3. Prepare for new codes
PAMA is not the only reimbursement initiative underway; we also have 21 new sequencing and MAAA codes that went into effect January 1, and many more codes are expected. CMS has instructed the contractors to gapfill only those codes which they are planning to cover. Difficulties are likely to arise because many contractors have implied next gen sequencing would not be considered covered services. Additionally, many of these codes (e.g., prenatal and pediatric) are more specific to non-Medicare populations, and as we saw two years ago with the introduction of MoPath codes, commercial payors and Medicaid entities were challenged when Medicare contractors had not bothered to price them.
Methods of handling drugs of abuse are still in flux, with most commercial payors indicating they’ll accept AMA codes for these, while Medicare will be accepting special G-codes. All of this leads to opportunities for lost revenue for laboratories and pathology groups. It’s important to have an understanding of which code set each payor will be using and to have your systems set up accordingly so that claims go out appropriately.

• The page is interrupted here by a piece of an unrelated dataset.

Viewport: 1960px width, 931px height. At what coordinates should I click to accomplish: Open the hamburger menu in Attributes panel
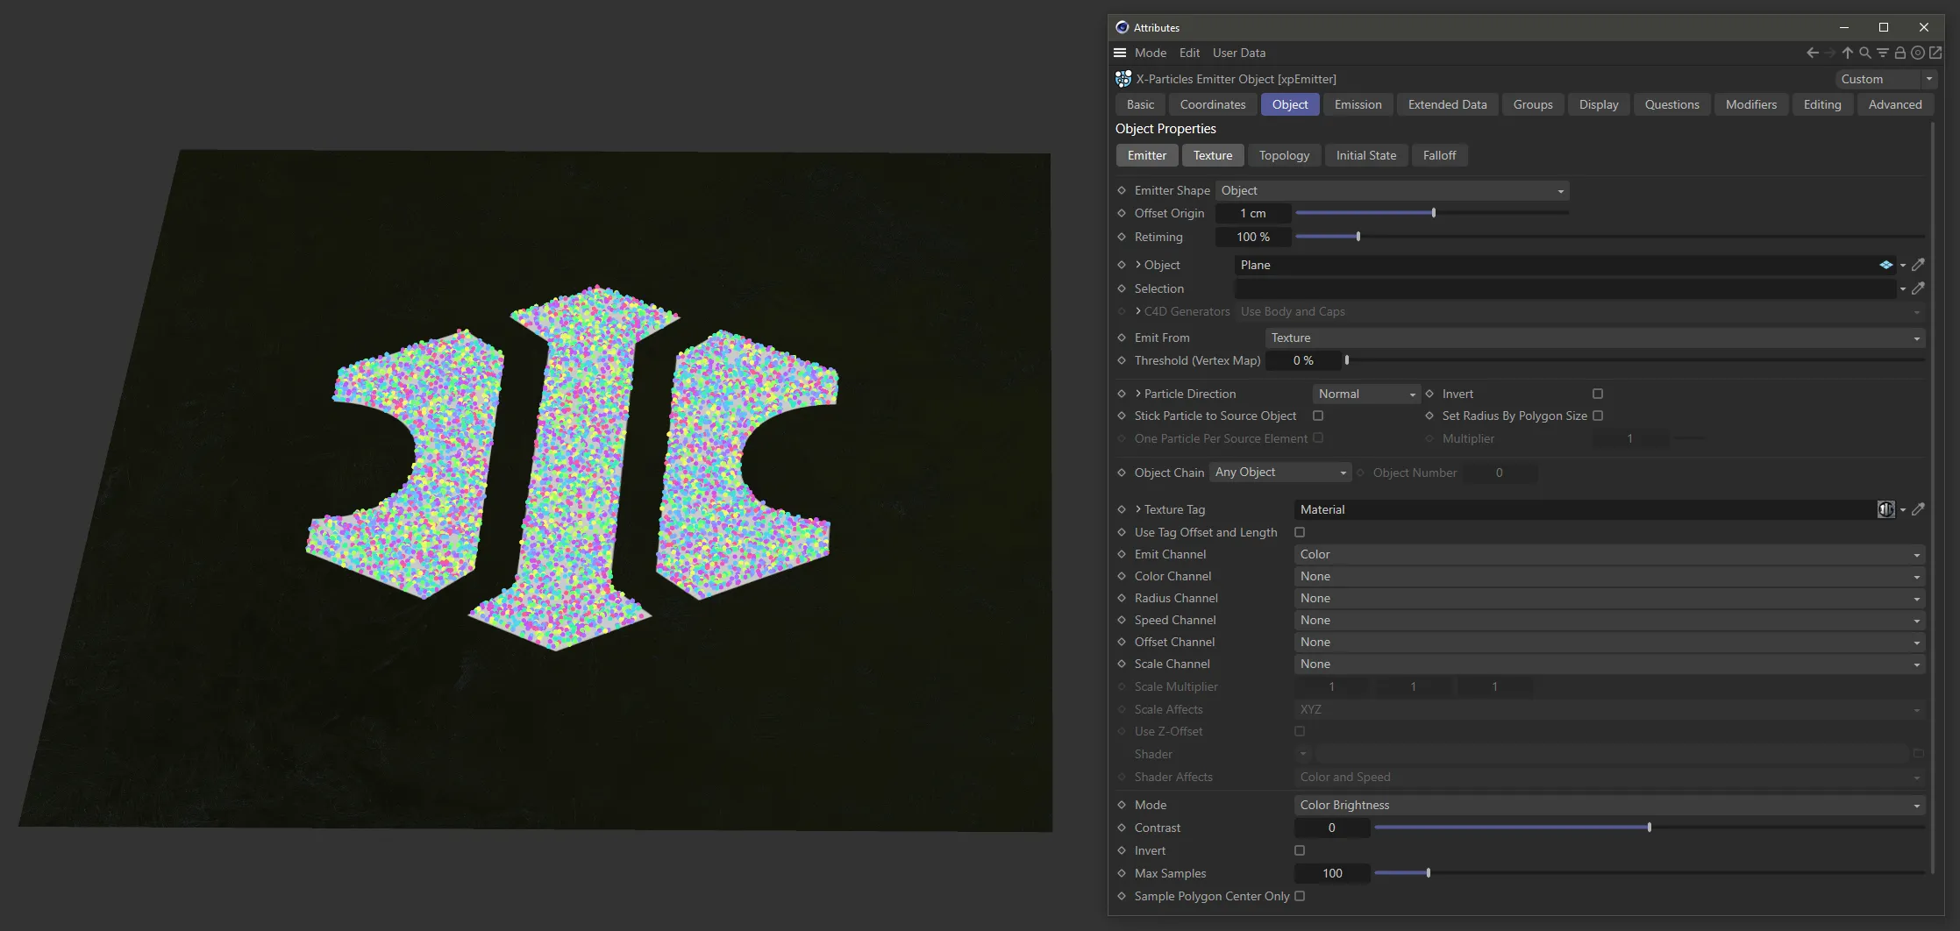(x=1120, y=53)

On the MolDx front, Palmetto, the Medicare Administrative Contractor responsible for the introduction of the MolDx program which is designed to identify, register and perform technology assessments for molecular diagnostic tests, has issued a MolDx Molecular Test Panel Edit Alert, whereby any use of more than one marker for one patient and one date of service constitutes a “panel,” which requires request for a new panel specific Z code, even if panel components already have Z codes. Currently this is slated to go into effect in July, and only for Palmetto’s jurisdiction J11, but it is under scrutiny and laboratories who would be affected by this policy need to stay on top of new developments so that they can respond and adjust practices as needed.

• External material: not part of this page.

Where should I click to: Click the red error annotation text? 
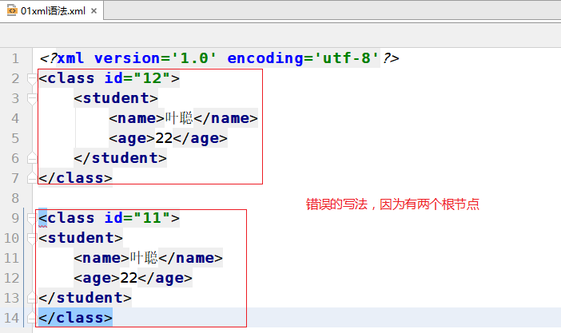(392, 204)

4. Pay attention to compliance
As patient out-of-pocket costs continue to grow exponentially, it is increasingly important to manage patient share of costs in a compliant manner. Assess your billing policies and practices carefully on all fronts—including messaging from sales personnel, literature, and websites. Audits to uncover discrepancies are on the upswing, and payors are increasingly aggressive in searching out information that would indicate the provider was using capped pricing, and/or “routinely” discounting or waiving shares of costs, and using it to curtail payment or secure recoupment. In one documented instance, a provider saw a statement on a laboratory’s website that indicated patients would only be held accountable for $100 for a $3,500 test, and determined it would only pay an out of network benefit of 60% of the $100. With gaps like these, it behooves providers to think carefully through their policies, and determine if the real risks involved with such policies are worth it.

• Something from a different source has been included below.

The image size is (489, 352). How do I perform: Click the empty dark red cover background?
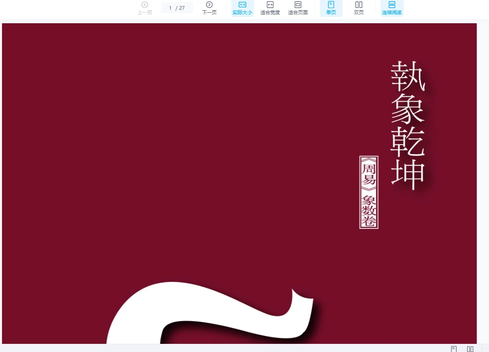point(163,143)
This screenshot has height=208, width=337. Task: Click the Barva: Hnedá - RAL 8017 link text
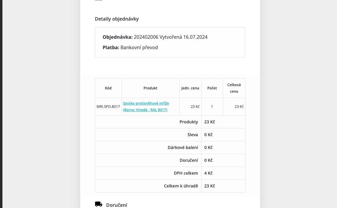(x=145, y=110)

2015 will see continued scrutiny on the lab industry, whether as part of patient responsibility audits, or documentation requests to support medical necessity, or as part of the OIG and Government Accountability Office’s ongoing efforts to uncover questionable business and billing practices by pathologists and/or laboratories. Time spent now on having the proper information gathering and documentation processes in place will be paid back many times over in the months to come.
Laboratories that struggle to respond quickly to changes in policy or procedures, or to provide requested information will suffer the most from reimbursement delays and denials; and in an era of eroding margins, could spell real trouble for some. Conversely, those with flexible systems that can address different and new code sets that vary by payor, and that provide the level of documentation and visibility that’s now required, will have better control over their revenue, a stronger bargaining hand during contract negotiations, and a firmer grip on their business overall.